Problem details
Below is a set of entries; copy all of them exactly.
##### Excerpted records #####
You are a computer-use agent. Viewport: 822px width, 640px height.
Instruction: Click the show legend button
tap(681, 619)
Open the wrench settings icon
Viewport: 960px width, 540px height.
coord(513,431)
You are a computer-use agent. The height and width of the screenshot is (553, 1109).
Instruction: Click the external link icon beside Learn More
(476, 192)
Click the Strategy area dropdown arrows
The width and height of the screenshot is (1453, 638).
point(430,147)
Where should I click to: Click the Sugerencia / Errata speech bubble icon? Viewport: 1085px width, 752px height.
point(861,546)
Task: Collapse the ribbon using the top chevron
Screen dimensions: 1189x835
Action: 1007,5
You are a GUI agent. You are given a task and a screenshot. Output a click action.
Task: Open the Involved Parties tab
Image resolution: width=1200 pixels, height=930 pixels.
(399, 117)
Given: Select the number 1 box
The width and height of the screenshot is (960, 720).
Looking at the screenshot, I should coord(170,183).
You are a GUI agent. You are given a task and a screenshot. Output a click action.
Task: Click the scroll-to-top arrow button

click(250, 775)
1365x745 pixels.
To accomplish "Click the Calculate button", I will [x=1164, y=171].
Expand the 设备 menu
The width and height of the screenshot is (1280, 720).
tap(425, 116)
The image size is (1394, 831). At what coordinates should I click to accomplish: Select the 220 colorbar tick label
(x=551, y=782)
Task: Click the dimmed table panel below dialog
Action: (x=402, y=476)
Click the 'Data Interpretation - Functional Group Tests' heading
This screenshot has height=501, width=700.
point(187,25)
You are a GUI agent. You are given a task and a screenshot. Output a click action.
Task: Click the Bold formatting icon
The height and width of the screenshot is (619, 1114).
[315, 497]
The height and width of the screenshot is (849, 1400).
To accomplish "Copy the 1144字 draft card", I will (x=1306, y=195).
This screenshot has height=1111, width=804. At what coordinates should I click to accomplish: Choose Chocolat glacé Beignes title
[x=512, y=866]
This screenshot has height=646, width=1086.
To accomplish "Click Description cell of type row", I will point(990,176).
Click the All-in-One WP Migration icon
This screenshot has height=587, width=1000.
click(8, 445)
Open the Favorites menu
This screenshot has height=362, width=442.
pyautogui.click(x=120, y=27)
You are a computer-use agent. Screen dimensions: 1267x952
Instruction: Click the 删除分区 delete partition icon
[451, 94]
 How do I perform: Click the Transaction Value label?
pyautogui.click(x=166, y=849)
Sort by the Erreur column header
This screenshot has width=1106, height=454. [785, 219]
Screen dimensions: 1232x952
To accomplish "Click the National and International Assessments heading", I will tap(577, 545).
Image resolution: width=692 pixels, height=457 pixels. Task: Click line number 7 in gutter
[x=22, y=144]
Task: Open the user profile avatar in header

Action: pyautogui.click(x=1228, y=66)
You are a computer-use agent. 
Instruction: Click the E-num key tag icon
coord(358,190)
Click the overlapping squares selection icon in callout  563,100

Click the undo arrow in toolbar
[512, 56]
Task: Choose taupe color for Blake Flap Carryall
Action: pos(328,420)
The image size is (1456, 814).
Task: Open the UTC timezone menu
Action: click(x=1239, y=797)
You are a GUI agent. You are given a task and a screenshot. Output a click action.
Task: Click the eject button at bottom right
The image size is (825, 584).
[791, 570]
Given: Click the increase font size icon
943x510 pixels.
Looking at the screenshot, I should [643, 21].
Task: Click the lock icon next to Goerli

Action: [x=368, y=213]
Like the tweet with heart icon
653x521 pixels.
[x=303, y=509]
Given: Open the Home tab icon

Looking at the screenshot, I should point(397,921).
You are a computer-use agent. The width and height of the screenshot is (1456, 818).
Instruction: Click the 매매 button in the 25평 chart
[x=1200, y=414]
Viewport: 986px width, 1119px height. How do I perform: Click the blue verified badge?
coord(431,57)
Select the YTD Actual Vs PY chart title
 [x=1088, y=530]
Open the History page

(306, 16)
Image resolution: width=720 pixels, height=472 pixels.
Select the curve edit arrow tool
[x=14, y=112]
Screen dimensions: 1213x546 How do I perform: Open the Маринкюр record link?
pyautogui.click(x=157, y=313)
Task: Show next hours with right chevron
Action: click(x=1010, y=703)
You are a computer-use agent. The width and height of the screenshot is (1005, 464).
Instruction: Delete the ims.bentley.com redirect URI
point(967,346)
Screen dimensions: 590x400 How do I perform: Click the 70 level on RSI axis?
#####
Output for this exercise
You are a computer-use agent. Viewport: 822px width, 640px height.
Instruction: Click the show legend button
tap(681, 619)
Open the wrench settings icon
Viewport: 960px width, 540px height.
coord(513,431)
You are a computer-use agent. The height and width of the screenshot is (553, 1109).
Instruction: Click the external link icon beside Learn More
(476, 192)
Click the Strategy area dropdown arrows
The width and height of the screenshot is (1453, 638).
point(430,147)
Where should I click to: Click the Sugerencia / Errata speech bubble icon? Viewport: 1085px width, 752px height.
point(861,546)
Task: Collapse the ribbon using the top chevron
Screen dimensions: 1189x835
Action: 1007,5
You are a GUI agent. You are given a task and a screenshot. Output a click action.
Task: Open the Involved Parties tab
Image resolution: width=1200 pixels, height=930 pixels.
(399, 117)
Given: Select the number 1 box
The width and height of the screenshot is (960, 720).
Looking at the screenshot, I should coord(170,183).
You are a GUI agent. You are given a task and a screenshot. Output a click action.
Task: Click the scroll-to-top arrow button

click(250, 775)
1365x745 pixels.
To accomplish "Click the Calculate button", I will [x=1164, y=171].
Expand the 设备 menu
The width and height of the screenshot is (1280, 720).
tap(425, 116)
The image size is (1394, 831). At what coordinates should I click to accomplish: Select the 220 colorbar tick label
(x=551, y=782)
Task: Click the dimmed table panel below dialog
Action: (x=402, y=476)
Click the 'Data Interpretation - Functional Group Tests' heading
This screenshot has height=501, width=700.
point(187,25)
You are a GUI agent. You are given a task and a screenshot. Output a click action.
Task: Click the Bold formatting icon
The height and width of the screenshot is (619, 1114).
[315, 497]
The height and width of the screenshot is (849, 1400).
To accomplish "Copy the 1144字 draft card", I will (x=1306, y=195).
This screenshot has height=1111, width=804. At what coordinates should I click to accomplish: Choose Chocolat glacé Beignes title
[x=512, y=866]
This screenshot has height=646, width=1086.
To accomplish "Click Description cell of type row", I will point(990,176).
Click the All-in-One WP Migration icon
This screenshot has height=587, width=1000.
click(8, 445)
Open the Favorites menu
This screenshot has height=362, width=442.
pyautogui.click(x=120, y=27)
You are a computer-use agent. Screen dimensions: 1267x952
Instruction: Click the 删除分区 delete partition icon
[451, 94]
 How do I perform: Click the Transaction Value label?
pyautogui.click(x=166, y=849)
Sort by the Erreur column header
This screenshot has width=1106, height=454. [785, 219]
Screen dimensions: 1232x952
To accomplish "Click the National and International Assessments heading", I will tap(577, 545).
Image resolution: width=692 pixels, height=457 pixels. Task: Click line number 7 in gutter
[x=22, y=144]
Task: Open the user profile avatar in header

Action: pyautogui.click(x=1228, y=66)
You are a computer-use agent. 
Instruction: Click the E-num key tag icon
coord(358,190)
Click the overlapping squares selection icon in callout  563,100

Click the undo arrow in toolbar
[512, 56]
Task: Choose taupe color for Blake Flap Carryall
Action: pos(328,420)
The image size is (1456, 814).
Task: Open the UTC timezone menu
Action: click(x=1239, y=797)
You are a GUI agent. You are given a task and a screenshot. Output a click action.
Task: Click the eject button at bottom right
The image size is (825, 584).
[791, 570]
Given: Click the increase font size icon
943x510 pixels.
Looking at the screenshot, I should [643, 21].
Task: Click the lock icon next to Goerli

Action: [x=368, y=213]
Like the tweet with heart icon
653x521 pixels.
[x=303, y=509]
Given: Open the Home tab icon

Looking at the screenshot, I should point(397,921).
You are a computer-use agent. The width and height of the screenshot is (1456, 818).
Instruction: Click the 매매 button in the 25평 chart
[x=1200, y=414]
Viewport: 986px width, 1119px height. How do I perform: Click the blue verified badge?
coord(431,57)
Select the YTD Actual Vs PY chart title
 [x=1088, y=530]
Open the History page

(306, 16)
Image resolution: width=720 pixels, height=472 pixels.
Select the curve edit arrow tool
[x=14, y=112]
Screen dimensions: 1213x546 How do I perform: Open the Маринкюр record link?
pyautogui.click(x=157, y=313)
Task: Show next hours with right chevron
Action: click(x=1010, y=703)
You are a computer-use agent. The width and height of the screenshot is (1005, 464).
Instruction: Delete the ims.bentley.com redirect URI
point(967,346)
Screen dimensions: 590x400 How do I perform: Click the 70 level on RSI axis?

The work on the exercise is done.